But, bucking the conventional wisdom that consumers need help, Time magazine argues that it knows “The Real Problem with Credit Cards: The Cardholders.” Why is that?
Every penny of Americans’ nearly $1 trillion in revolving debt started with someone — some individual person — whipping out a piece of plastic and making a decision to use it. We could consider that free will and just call it a day, but there’s plenty of reason to believe the story isn’t so simple. There are piles of evidence that people are bad decision makers when it comes to how they use credit cards. Even when presented with full and fair information, they often make decisions that are not in their own economic best interest — a reality only partly taken into account by the new rules and pending legislation.
This irrational spending is the reason why, in the face of soon-to-be-enacted consumer protections, “credit-card companies, though, may not be the only ones we need to be protected from.” Reporter Barbara Kiviat goes on to cite several behavioral economics studies which suggest that people are terrible at weighing the pros and cons of spending, especially when armed with a credit card.
Once we’ve got our card in hand, our behavior becomes riddled with irrationalities. In one experiment, Drazen Prelec and Duncan Simester of the Massachusetts Institute of Technology found that people were willing to pay twice as much for basketball tickets when they were using a credit card as opposed to paying cash. Credit-card spending just doesn’t feel like real money. In another study, Nicholas Souleles of the University of Pennsylvania and David Gross of the consultancy Compass Lexecon calculated that the typical consumer unnecessarily spends $200 a year in interest payments by keeping a sizable stash of cash in savings or checking while at the same time carrying a credit-card balance. In our heads, the two don’t line up.

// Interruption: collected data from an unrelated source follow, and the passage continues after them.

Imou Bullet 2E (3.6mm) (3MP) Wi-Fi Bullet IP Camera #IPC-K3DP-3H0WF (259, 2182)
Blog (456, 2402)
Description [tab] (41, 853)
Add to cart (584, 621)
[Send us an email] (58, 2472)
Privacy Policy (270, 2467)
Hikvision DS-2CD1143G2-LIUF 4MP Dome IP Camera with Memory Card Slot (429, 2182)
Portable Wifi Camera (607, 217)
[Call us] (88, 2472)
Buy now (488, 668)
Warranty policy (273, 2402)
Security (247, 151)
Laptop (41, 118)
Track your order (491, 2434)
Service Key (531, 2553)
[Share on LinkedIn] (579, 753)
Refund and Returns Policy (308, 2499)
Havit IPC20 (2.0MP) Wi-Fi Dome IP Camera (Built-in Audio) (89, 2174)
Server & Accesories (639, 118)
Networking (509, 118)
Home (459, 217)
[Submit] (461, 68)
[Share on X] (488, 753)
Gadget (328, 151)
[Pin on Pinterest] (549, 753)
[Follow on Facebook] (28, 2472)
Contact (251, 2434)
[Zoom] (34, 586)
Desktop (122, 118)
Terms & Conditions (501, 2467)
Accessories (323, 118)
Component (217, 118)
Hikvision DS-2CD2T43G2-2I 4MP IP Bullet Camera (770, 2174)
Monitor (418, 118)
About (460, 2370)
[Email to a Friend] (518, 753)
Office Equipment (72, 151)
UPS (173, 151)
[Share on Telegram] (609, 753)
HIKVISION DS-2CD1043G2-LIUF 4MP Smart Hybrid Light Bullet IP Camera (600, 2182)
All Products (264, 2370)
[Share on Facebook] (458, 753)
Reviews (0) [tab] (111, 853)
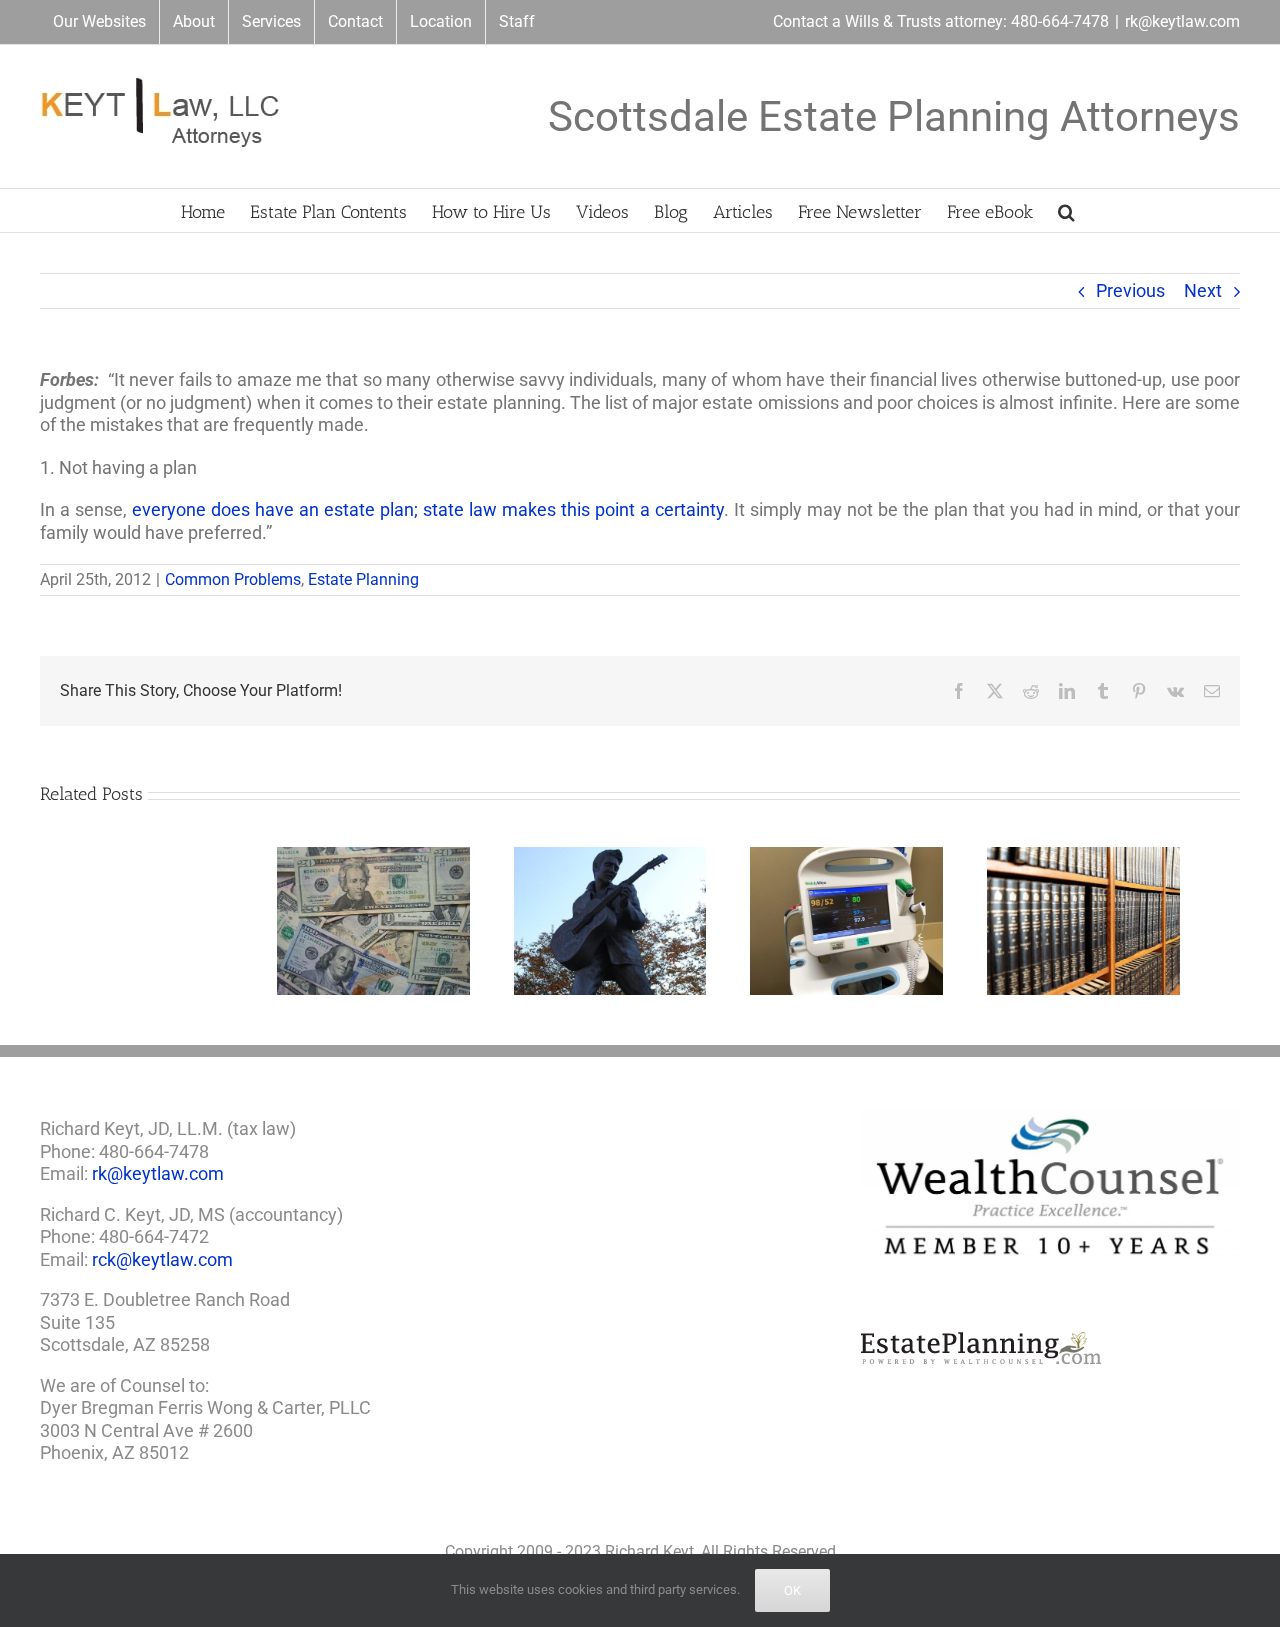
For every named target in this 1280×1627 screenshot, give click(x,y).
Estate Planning (363, 579)
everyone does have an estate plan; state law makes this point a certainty (428, 509)
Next (1203, 290)
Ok (792, 1590)
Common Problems (233, 579)
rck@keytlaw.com (162, 1266)
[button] (1066, 210)
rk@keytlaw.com (1182, 21)
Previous (1130, 290)
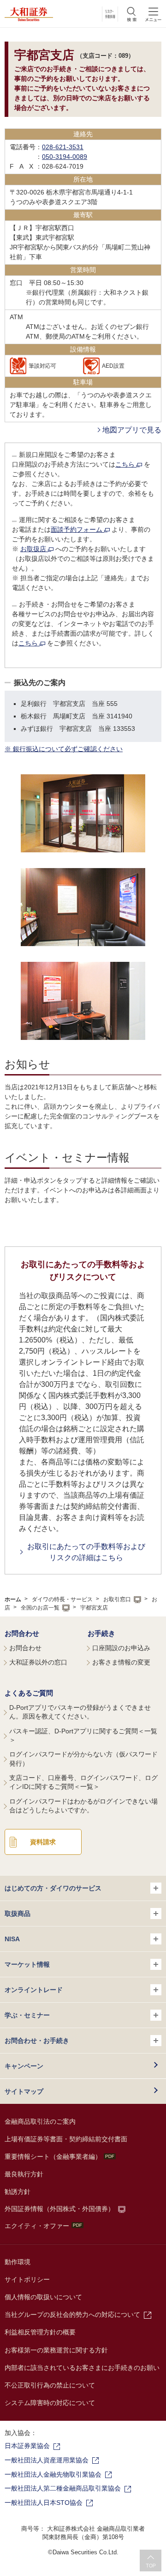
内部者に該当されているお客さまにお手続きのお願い (82, 2367)
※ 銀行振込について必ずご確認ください (64, 749)
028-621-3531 (62, 147)
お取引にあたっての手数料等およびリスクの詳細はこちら (86, 1552)
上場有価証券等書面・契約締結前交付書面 (66, 2139)
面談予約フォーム (77, 529)
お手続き (101, 1633)
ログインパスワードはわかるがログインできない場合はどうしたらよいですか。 (83, 1806)
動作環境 (17, 2262)
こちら (125, 464)
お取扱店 (34, 549)
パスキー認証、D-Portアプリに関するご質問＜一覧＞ (83, 1735)
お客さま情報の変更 (121, 1662)
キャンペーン (24, 2066)
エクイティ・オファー (37, 2226)
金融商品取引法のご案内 (40, 2121)
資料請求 (43, 1842)
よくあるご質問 (29, 1693)
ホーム (13, 1599)
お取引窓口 (117, 1599)
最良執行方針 (24, 2174)
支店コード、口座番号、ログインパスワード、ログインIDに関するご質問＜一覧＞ (83, 1782)
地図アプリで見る (131, 430)
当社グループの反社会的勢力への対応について (72, 2314)
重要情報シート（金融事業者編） (53, 2156)
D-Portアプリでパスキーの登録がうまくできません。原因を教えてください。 (80, 1712)
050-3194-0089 (64, 156)
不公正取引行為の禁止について (50, 2385)
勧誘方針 (17, 2191)
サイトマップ (24, 2091)
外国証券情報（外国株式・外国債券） (59, 2208)
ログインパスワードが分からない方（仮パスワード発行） (83, 1758)
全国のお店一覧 (40, 1607)
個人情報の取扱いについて (43, 2297)
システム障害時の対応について (50, 2402)
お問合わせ (22, 1633)
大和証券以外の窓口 (38, 1662)
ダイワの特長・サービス (62, 1599)
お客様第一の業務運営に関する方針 (56, 2350)
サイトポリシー (27, 2279)
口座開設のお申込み (121, 1648)
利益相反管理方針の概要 (40, 2332)
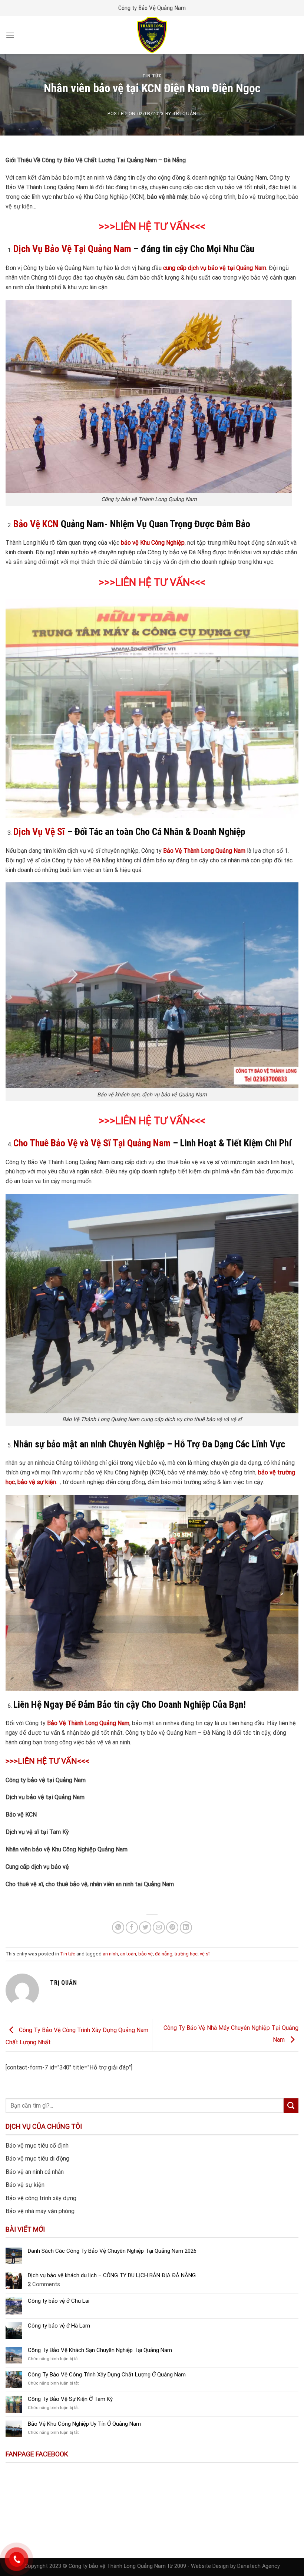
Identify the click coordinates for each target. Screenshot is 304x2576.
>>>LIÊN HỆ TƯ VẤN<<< (152, 227)
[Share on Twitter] (145, 1927)
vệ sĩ (204, 1954)
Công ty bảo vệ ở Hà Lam (59, 2325)
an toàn (128, 1954)
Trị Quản (184, 113)
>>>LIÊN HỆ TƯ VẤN (144, 1121)
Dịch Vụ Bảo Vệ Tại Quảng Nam (72, 248)
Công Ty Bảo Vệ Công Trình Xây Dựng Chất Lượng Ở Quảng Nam (107, 2374)
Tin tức (152, 75)
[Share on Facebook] (132, 1927)
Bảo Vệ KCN (36, 523)
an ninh (110, 1954)
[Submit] (291, 2105)
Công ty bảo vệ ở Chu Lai (58, 2301)
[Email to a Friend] (159, 1927)
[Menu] (10, 35)
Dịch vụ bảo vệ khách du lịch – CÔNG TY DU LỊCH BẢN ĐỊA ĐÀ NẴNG (112, 2275)
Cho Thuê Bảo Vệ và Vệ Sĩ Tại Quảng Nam (92, 1143)
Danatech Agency (258, 2566)
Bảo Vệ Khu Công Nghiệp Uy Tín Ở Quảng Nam (84, 2423)
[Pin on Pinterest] (172, 1927)
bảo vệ (145, 1954)
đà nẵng (163, 1954)
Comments (44, 2284)
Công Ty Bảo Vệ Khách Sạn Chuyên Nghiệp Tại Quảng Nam (100, 2350)
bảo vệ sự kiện (36, 1482)
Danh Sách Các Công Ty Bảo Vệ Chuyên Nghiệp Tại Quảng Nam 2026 (112, 2251)
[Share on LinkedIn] (186, 1927)
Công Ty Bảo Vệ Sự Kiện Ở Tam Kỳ (70, 2399)
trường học (186, 1954)
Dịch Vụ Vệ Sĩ (39, 831)
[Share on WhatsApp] (118, 1927)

Which is all fine and good, except that those illogical tendencies in human behavior are exactly what credit card companies exploit to make a profit with confusing fine print, hidden fees, low introductory rates, payment deferments, and incentives to spend more. After all, no company would make money if everyone just paid off their balance at the end of the month.
And Kiviat concedes that new disclosure rules should tailor how that information is presented with how consumers are likely to make the most sense of it. For example,
In 2007, a group of Senators introduced a bill that would have required credit-card companies to state on each billing statement how long it would take a person to pay off his balance and how much it would cost in principal and interest should he make only the minimum required payment each month.
All good points, but while the piece lays out ways that the credit card companies can improve, it lets them off the hook by omitting the ways that they prey on their customers. As it stands, the Time account intimates that credit-card consumers would benefit from stern admonitions about living above their means just as much as they would benefit from industry-wide protections and reforms. Which is neither fair nor true. Until the majority of users are enrolled in comprehensive financial literacy programs that will inform them about the risks associated with credit cards—and also their self-defeating cognitive tendencies—it seems more fair and plausible that credit card companies simply make their rules more fair and transparent. Sure, consumers should be better prepared to deal with a complex adversary, but it seems just as important to remove the threat in the first place.
The press has been playing the economy blame game for months, and credit card consumers are the latest scapegoats. There’s no doubt that irresponsible spenders armed with shiny pieces of plastic are active participants in their own financial woes; but, in the context of the wider economic crisis, such a stance absolves regulators too easily. Blame is cheap, and there’s lots to go around. But a serious consideration of how we deal with debt and spending in this country would be truly worthwhile.